Income inequality has sharply increased in recent years. Statistics show that the top one percent of the population is capturing a much larger share of total income growth. In the last four decades, the actual annual earnings for the top 1% and bottom 90% increased 158% and 24%, respectively, with wider gaps between men and women [2,3].
The alarming trends in income inequality raise questions: what is happing if income inequality stays high? Does it harm all communities or only poor people, and who will suffer more? Economists believe that those at the very top level of income can “plunder the poor and middle classes […] by lobbying, by rewriting the rules […] by rewarding and being rewarded by their cronies in business and government” [1,4]. The above statement may be true in the ‘market’ as a ‘general term’, but how does income inequality impact health industries and, most importantly, health outcomes. Angus Deaton—Nobel Prize winner for economics in 2015—has an excellent response to this question.
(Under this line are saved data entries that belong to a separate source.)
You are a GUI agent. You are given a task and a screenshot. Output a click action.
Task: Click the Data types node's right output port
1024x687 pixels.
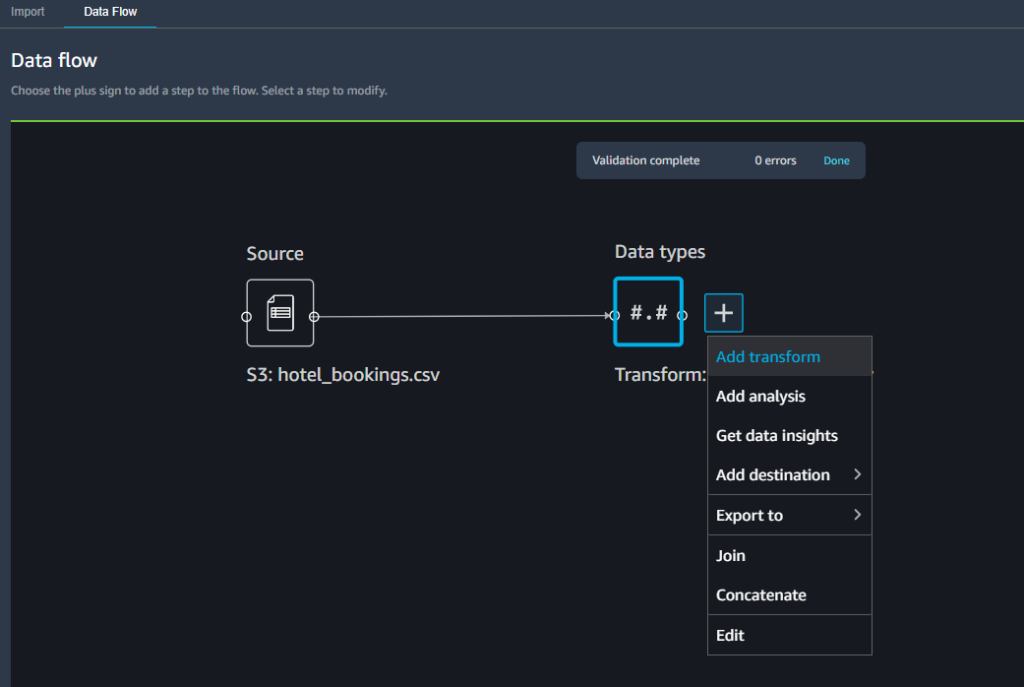coord(682,315)
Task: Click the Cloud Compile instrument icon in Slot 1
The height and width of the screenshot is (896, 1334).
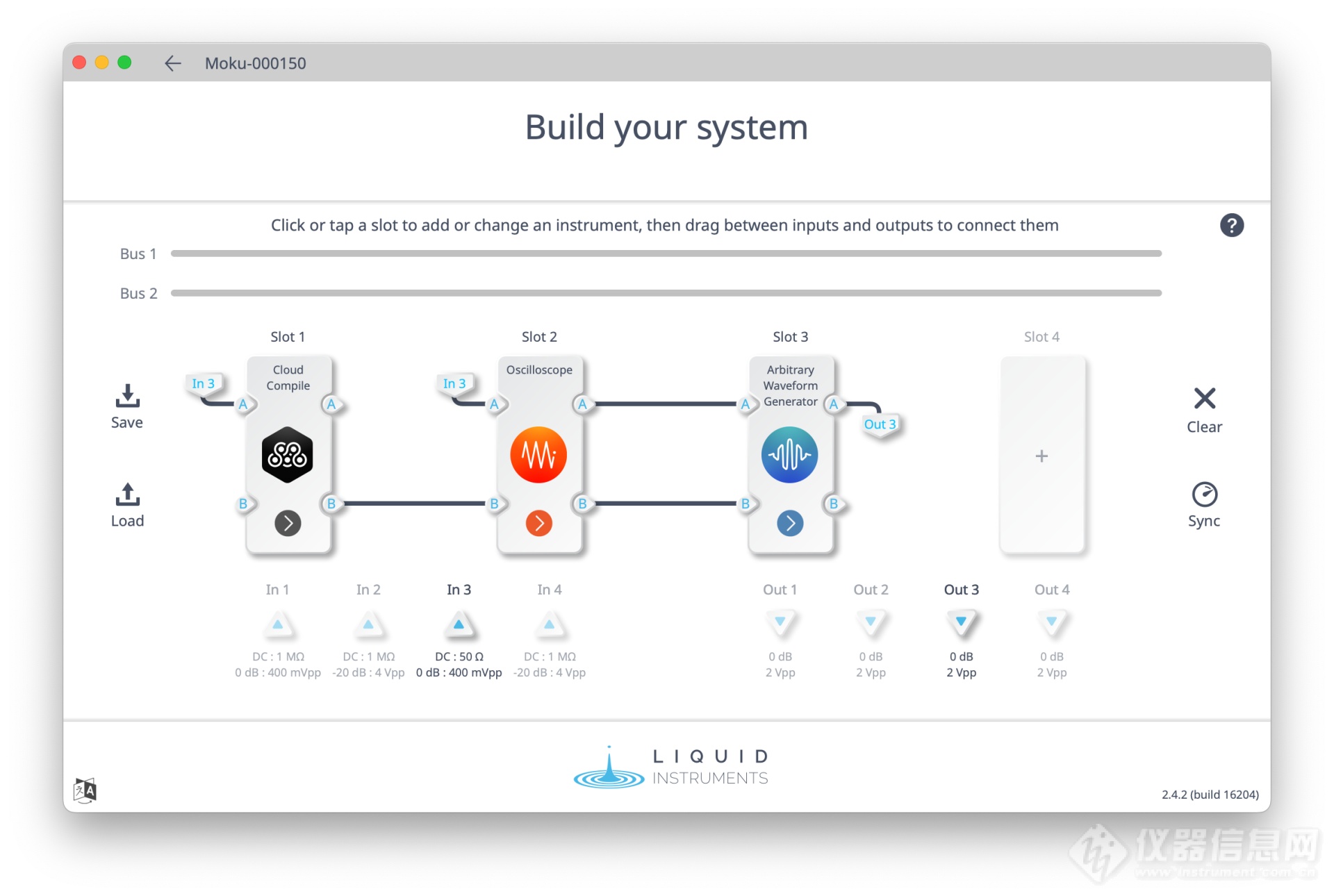Action: pyautogui.click(x=288, y=457)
He believes that half of the money spent in the healthcare system in the U.S. has nothing to do with population health. The other half benefits major pharmaceutical and insurance companies, device manufactures, hospitals and physicians; meanwhile, the “richest Americans live in a world in which public goods—including public health care—are irrelevant” [1]. When inequality is large enough, wealthy people live in a very different society from everyone else. It is one of the main reasons why the gap between the richest and poorest threatens communities and public health. Almost all socioeconomic factors, including income, are influenced by race and ethnicity. The National Academies of Sciences, Engineering, and Medicine (2017) report that African Americans and the poor consistently exhibit higher rates of multiple diseases, physical and mental impairment, functional limitations, and disabilities [5]. The combination of low-income communities, minority groups, and high poverty creates an area with the most vulnerable populations; this is the area in which we can expect to find very high adverse health outcomes, including obesity.
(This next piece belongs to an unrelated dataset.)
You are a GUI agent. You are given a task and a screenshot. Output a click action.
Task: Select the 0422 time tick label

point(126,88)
Income Distribution and Obesity
One study has shown additional hazards to the health of people in communities with unequal distribution of income [6]. Studies have also reported a negative association between income inequality and poor health outcomes [7,8]. Income influences health outcomes by decreasing the barriers to accessing care or by moderating environmental factors, living in healthier neighborhoods, or shaping health behaviors [9,10]. Income has direct and indirect effects on health by facilitating an opportunity to control life circumstances and to promote social participation [7].
Obesity has become a national public health concern, with an increasing rate of 42.4% between 1999–2018 [11]. It plays a significant role in several adverse health outcomes, including hypertension, strokes, heart attacks, and diabetes [12]. It is also associated with social, psychological, and economic consequences. For example, Americans pay more than $147 billion to nearly $210 billion per year in the medical costs of adult obesity [13,14]. The concern increases when we include neighborhood and racial/ethnic minorities elements, and minority populations who are more likely to live in areas with the highest poverty rates, lowest financial and environmental resources, and higher rates of single mothers [15]. Our study showed that racial inequality in median income was associated with fewer grocery stores and more fast-food restaurants. As expected, “structural racism on the county-level is associated with obesity and obesogenic environments” [16].
In addition to race/ethnicity and environment, sex also plays a role in obesity. The present study shows that the relationship between income and higher weight status operates differently for men and women [17,18]. It could be because of higher drinking behavior for men [19] or higher exercise activities for women [20], eating more healthy foods, or higher probability of women visiting a health care provider [21,22,23].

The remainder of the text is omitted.